» Directions
Copy the data word for word, starting at the line that contains "You are a GUI" and ending at the line that contains "Given: Open the Infinite_Books seller link", both included. Leave the pictures out of your answer.
==== Data to process
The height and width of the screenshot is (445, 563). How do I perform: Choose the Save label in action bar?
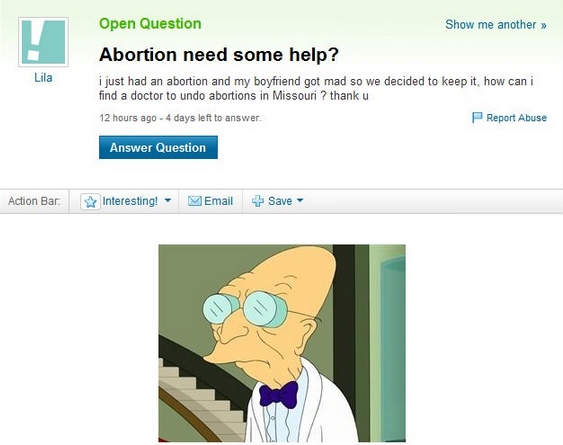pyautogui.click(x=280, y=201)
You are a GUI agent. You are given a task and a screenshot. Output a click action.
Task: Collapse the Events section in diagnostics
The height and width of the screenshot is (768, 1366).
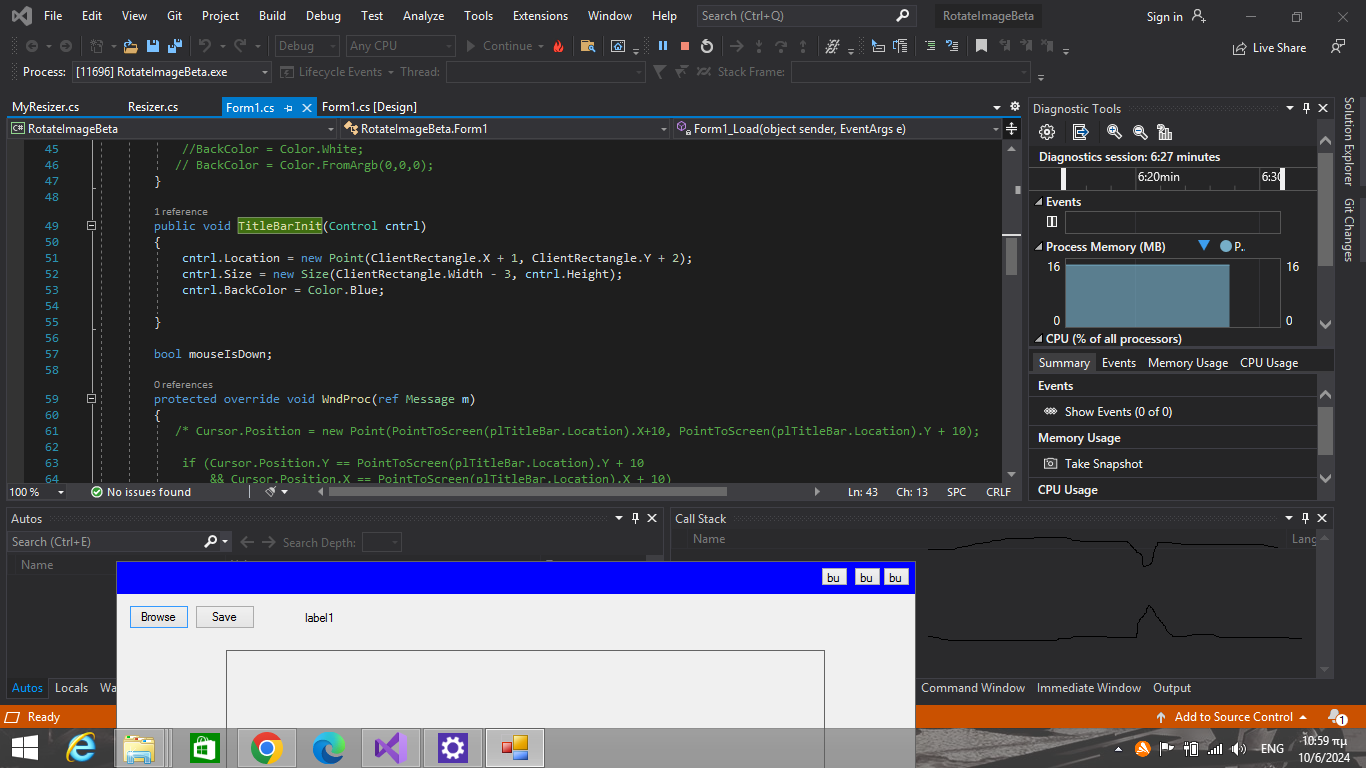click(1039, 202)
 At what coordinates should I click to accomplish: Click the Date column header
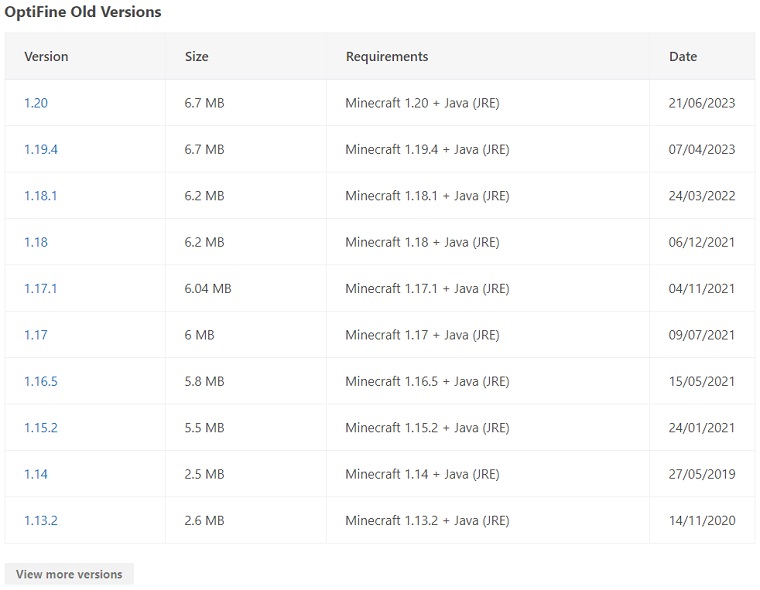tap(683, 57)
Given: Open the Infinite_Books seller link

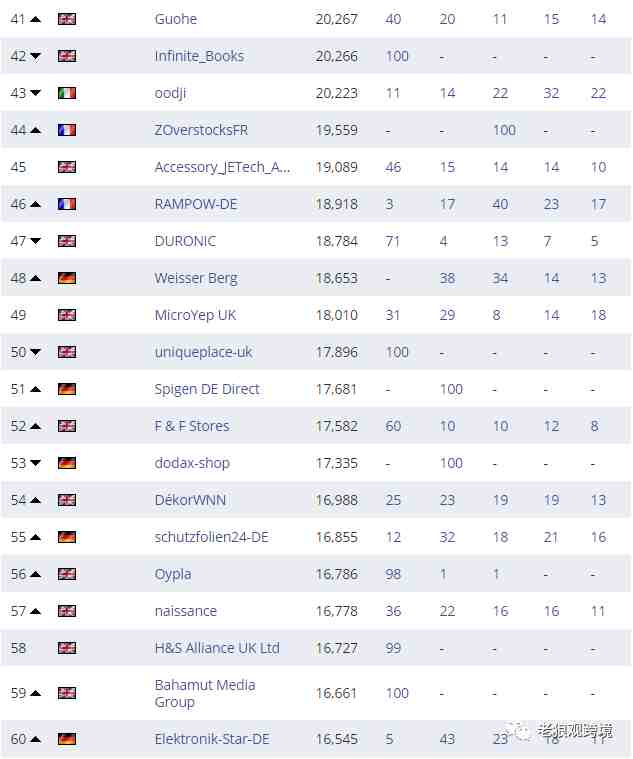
========
==== Data to process
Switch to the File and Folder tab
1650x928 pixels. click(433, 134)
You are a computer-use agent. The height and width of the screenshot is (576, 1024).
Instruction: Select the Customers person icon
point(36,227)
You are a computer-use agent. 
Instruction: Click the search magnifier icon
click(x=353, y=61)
========
» Response to the task
You are a GUI agent. You are given a task and a screenshot. Output a click action.
Task: Collapse the Events section in diagnostics
The height and width of the screenshot is (768, 1366).
click(1039, 202)
 At what coordinates should I click to accomplish: Click the Date column header
tap(683, 57)
Given: Open the Infinite_Books seller link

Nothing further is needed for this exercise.